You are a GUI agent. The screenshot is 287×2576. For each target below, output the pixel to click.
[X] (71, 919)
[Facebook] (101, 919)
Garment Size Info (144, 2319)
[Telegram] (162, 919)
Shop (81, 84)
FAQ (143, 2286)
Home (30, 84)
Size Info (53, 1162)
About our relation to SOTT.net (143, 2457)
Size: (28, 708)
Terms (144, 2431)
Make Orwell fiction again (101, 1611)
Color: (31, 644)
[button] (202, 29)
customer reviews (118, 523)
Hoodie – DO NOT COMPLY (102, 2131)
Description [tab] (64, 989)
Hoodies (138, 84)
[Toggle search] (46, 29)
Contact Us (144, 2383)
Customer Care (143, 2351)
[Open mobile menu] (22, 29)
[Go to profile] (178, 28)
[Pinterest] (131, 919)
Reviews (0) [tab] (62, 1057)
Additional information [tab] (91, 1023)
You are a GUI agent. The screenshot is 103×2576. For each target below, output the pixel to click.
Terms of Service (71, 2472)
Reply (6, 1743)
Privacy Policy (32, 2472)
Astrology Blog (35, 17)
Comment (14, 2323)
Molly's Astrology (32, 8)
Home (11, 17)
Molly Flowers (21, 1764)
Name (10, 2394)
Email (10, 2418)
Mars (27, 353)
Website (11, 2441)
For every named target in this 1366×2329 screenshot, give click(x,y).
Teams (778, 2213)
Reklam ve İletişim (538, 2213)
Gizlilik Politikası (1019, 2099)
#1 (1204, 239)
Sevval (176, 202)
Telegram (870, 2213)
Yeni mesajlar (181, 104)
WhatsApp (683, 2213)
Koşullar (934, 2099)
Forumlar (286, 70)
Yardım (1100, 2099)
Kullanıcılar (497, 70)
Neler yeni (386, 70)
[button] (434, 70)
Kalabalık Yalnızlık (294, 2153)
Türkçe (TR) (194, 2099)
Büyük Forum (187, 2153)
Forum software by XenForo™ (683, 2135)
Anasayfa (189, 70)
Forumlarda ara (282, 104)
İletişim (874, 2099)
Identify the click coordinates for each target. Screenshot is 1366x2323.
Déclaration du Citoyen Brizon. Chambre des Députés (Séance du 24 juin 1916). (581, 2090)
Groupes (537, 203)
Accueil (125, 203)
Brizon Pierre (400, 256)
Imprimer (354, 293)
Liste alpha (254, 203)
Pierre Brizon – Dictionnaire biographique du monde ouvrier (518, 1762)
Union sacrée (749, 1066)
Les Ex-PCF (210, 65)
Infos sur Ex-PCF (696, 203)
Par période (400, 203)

What to produce -> Exactly the lines from the one containing "Website (11, 2441)" through the final line of the records must appear in your reply, and no others.

Result of this exercise ->
Website (11, 2441)
For every named target in this 1366×2329 screenshot, give click(x,y).
Teams (778, 2213)
Reklam ve İletişim (538, 2213)
Gizlilik Politikası (1019, 2099)
#1 (1204, 239)
Sevval (176, 202)
Telegram (870, 2213)
Yeni mesajlar (181, 104)
WhatsApp (683, 2213)
Koşullar (934, 2099)
Forumlar (286, 70)
Yardım (1100, 2099)
Kullanıcılar (497, 70)
Neler yeni (386, 70)
[button] (434, 70)
Kalabalık Yalnızlık (294, 2153)
Türkçe (TR) (194, 2099)
Büyük Forum (187, 2153)
Forum software by XenForo™ (683, 2135)
Anasayfa (189, 70)
Forumlarda ara (282, 104)
İletişim (874, 2099)
Identify the click coordinates for each target. Screenshot is 1366x2323.
Déclaration du Citoyen Brizon. Chambre des Députés (Séance du 24 juin 1916). (581, 2090)
Groupes (537, 203)
Accueil (125, 203)
Brizon Pierre (400, 256)
Imprimer (354, 293)
Liste alpha (254, 203)
Pierre Brizon – Dictionnaire biographique du monde ouvrier (518, 1762)
Union sacrée (749, 1066)
Les Ex-PCF (210, 65)
Infos sur Ex-PCF (696, 203)
Par période (400, 203)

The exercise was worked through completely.